Бывшая королева, в девичестве принцесса Австрийская, долго заставляла своего супруга противиться велениям времени. Она была надменной и бесстрашной, любила власть и презирала того, кто позволил лишить себя короны. Единственно ради детей согласилась она остаться в республиканской стране. Овдовев, графиня Виндзорская посвятила все старания воспитанию своего сына Адриана, второго графа Виндзорского, в желаемом ею духе; он должен был с молоком матери впитать твердую решимость вернуть себе утраченный трон. Адриану было теперь пятнадцать лег. Он учился с большим прилежанием, был щедро одарен и не по летам начитан; ходили слухи, будто наперекор намерениям матери он склонялся к республиканским убеждениям22. Однако надменная графиня Виндзорская никому не доверяла секретов семейного воспитания. Адриан рос в одиночестве, лишенный общества сверстников подобавшего ему ранга. Неизвестные причины побудили теперь мать отпустить сына от себя; мы узнали, что он должен приехать в Камберленд. Это решение графини Виндзорской толковалось на тысячу ладов, и, скорее всего, превратно. Известно было лишь одно: благородный отпрыск свергнутой династии скоро прибудет к нам.

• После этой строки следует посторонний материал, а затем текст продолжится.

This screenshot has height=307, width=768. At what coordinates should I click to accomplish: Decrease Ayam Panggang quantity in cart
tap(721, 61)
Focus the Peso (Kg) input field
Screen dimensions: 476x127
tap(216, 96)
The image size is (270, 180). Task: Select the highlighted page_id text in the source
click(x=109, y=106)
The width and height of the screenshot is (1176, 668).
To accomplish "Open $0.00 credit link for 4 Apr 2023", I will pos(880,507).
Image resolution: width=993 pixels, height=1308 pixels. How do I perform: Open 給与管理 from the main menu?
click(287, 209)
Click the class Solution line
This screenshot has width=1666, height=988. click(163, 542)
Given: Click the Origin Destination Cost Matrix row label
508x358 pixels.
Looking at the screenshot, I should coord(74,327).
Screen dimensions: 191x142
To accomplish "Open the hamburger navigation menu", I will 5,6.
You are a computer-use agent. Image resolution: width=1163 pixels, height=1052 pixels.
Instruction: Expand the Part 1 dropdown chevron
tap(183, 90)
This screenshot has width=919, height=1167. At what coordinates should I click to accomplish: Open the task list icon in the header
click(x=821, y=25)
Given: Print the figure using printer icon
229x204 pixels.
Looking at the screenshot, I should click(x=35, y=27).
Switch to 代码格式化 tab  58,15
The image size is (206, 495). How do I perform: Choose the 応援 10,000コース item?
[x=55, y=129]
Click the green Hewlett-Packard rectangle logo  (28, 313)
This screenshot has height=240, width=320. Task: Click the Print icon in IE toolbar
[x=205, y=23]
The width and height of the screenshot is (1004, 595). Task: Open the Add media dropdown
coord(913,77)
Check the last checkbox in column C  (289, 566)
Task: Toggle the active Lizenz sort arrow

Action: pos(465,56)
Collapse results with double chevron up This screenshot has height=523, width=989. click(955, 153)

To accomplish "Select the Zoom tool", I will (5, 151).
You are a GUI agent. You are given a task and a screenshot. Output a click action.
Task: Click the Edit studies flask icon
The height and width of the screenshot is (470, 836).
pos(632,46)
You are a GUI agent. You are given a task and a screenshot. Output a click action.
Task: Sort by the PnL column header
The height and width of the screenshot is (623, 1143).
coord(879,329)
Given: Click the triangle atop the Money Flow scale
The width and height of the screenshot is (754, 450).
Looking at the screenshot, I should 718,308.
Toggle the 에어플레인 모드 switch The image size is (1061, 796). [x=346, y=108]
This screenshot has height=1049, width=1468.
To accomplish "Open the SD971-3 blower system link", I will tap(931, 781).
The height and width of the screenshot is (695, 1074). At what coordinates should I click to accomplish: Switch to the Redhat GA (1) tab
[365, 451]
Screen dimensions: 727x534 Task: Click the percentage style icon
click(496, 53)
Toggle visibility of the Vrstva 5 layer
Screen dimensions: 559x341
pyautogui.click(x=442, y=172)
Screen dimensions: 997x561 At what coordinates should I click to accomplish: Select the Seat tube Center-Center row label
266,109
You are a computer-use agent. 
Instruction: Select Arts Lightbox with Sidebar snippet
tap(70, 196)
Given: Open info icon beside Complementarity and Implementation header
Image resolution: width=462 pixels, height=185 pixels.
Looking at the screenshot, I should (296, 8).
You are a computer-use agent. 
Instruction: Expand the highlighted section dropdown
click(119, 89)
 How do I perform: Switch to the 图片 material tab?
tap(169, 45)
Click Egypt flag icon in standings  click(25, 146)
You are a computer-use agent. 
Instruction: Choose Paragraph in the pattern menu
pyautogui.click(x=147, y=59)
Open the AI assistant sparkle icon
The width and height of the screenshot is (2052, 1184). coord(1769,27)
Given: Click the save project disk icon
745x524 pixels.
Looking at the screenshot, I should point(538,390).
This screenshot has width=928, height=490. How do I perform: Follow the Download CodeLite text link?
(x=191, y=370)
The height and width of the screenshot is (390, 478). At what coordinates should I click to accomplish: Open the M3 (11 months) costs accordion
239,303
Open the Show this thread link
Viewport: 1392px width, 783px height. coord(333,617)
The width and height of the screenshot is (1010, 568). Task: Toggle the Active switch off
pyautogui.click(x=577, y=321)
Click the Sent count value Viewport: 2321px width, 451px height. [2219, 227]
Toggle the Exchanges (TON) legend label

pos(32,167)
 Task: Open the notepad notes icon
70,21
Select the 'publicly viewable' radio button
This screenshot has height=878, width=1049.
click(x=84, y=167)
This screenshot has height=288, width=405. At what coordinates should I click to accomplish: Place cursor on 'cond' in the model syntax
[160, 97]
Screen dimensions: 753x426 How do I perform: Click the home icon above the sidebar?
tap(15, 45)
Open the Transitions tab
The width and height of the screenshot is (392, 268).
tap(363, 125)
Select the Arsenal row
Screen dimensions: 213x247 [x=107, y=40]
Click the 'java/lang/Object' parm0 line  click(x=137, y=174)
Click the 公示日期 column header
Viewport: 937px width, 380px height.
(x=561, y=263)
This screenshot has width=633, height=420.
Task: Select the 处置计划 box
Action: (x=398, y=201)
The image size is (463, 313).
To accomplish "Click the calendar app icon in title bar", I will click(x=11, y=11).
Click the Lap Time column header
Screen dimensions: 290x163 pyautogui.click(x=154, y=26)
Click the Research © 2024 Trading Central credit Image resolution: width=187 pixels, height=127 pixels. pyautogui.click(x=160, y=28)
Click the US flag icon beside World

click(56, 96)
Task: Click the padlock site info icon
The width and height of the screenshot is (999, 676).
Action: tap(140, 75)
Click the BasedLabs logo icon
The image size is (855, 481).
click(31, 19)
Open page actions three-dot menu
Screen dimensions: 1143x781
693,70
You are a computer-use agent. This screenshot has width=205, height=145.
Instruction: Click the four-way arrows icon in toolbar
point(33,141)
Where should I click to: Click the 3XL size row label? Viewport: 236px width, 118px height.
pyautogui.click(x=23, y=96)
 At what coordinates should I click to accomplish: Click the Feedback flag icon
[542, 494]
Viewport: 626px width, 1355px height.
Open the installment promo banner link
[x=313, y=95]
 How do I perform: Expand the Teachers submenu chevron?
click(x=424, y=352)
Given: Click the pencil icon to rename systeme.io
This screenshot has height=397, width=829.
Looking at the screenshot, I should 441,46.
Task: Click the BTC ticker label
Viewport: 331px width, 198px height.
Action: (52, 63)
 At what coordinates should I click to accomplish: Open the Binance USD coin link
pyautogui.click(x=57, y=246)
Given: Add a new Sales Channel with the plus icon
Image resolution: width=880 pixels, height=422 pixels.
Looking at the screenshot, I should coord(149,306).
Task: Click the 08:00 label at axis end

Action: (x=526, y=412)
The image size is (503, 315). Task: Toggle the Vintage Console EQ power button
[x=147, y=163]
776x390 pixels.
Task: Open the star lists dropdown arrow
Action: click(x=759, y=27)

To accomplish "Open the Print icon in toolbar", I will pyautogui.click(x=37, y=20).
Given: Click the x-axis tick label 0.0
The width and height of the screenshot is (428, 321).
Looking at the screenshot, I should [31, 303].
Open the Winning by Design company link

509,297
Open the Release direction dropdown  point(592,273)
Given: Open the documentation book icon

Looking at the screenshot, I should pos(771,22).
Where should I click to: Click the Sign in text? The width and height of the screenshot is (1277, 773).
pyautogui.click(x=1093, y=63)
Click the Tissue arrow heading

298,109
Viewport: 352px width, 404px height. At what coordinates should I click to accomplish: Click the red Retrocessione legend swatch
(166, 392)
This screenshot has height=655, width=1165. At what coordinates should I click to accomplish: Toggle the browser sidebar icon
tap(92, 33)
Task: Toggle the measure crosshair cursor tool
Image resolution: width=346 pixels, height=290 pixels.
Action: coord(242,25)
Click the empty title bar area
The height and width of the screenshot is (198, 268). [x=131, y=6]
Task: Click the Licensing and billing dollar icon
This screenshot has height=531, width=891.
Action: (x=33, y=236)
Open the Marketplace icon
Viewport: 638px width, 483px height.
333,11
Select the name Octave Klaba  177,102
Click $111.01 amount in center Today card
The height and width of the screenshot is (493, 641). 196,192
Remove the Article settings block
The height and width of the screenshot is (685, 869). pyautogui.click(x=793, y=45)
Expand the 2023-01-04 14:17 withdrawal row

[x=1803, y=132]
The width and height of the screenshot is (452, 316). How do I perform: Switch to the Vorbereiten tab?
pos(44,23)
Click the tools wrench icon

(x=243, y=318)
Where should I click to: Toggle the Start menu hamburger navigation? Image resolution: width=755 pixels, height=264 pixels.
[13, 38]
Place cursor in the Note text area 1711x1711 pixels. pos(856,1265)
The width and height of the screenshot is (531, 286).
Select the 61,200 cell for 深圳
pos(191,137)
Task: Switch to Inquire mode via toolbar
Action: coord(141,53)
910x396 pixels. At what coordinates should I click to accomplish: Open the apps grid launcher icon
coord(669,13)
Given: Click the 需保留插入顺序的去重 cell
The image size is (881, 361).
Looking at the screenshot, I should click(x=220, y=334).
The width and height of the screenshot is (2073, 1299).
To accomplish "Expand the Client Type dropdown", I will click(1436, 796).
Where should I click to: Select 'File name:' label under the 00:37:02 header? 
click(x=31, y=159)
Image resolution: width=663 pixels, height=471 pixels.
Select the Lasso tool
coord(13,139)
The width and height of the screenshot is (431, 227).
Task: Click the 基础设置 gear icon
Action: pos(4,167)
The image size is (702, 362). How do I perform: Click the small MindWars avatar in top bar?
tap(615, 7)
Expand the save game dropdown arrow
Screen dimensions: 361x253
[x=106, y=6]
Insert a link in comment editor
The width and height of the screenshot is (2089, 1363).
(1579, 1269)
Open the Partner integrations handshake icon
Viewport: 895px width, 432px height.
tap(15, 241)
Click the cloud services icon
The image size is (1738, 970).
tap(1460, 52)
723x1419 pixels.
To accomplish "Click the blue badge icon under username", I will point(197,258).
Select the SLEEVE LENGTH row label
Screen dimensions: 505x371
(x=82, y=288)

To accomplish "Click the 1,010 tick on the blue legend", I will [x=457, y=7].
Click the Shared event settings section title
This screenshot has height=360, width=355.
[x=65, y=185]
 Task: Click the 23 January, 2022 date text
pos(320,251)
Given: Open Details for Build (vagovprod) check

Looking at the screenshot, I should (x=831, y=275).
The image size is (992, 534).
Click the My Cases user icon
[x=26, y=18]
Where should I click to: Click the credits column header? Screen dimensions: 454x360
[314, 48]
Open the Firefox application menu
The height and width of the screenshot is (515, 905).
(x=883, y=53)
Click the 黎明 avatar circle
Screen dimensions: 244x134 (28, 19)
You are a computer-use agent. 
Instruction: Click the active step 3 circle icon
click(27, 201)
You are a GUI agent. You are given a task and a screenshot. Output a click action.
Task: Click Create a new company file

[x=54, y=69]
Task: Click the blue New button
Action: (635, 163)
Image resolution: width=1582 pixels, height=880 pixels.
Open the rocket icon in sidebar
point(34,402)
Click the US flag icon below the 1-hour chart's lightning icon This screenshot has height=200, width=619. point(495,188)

В Улсуотере его семье принадлежали замок и большое поместье. Был там и обширный парк, разбитый с большим вкусом и богатый дичью. Мне часто случалось производить в нем опустошения; это было тем легче, что угодья охранялись плохо. Когда приезд юного графа Виндзорского в Камберленд оказался делом решенным, здесь появились рабочие, чтобы должным образом приготовить замок и все поместье для его приема. Покоям вернули прежнее великолепие; парк, приведенный в порядок, стали охранять особенно тщательно.

Эти известия привели меня в крайнее волнение. Они будили воспоминания об обидах и рождали жажду мести. Я не мог заниматься обычными делами и позабыл все, что было задумано. Я словно начал новую жизнь, и ничего доброго она не сулила. «Вот она — решающая схватка, — думал я. — Его торжественно встретят там, куда мой родитель бежал в отчаянии; он увидит, что несчастные дети, завещанные его царственному отцу в тщетной надежде на его милосердие, влачат жизнь нищих. — Я не сомневался, что и вблизи от нас граф отнесется к нам с тем же пренебрежением, какое проявил его отец. — Вот как встречусь я с титулованным юнцом, сыном друга моего отца! Он будет окружен слугами, знатными друзьями и их сыновьями; вся Англия повторяет его имя; его приближение, подобно грому, слышно издалека. А я, невежественный и неотесанный, самим видом своим докажу его блестящей свите, что мы заслужили пренебрежение, которое сделало меня столь жалким существом».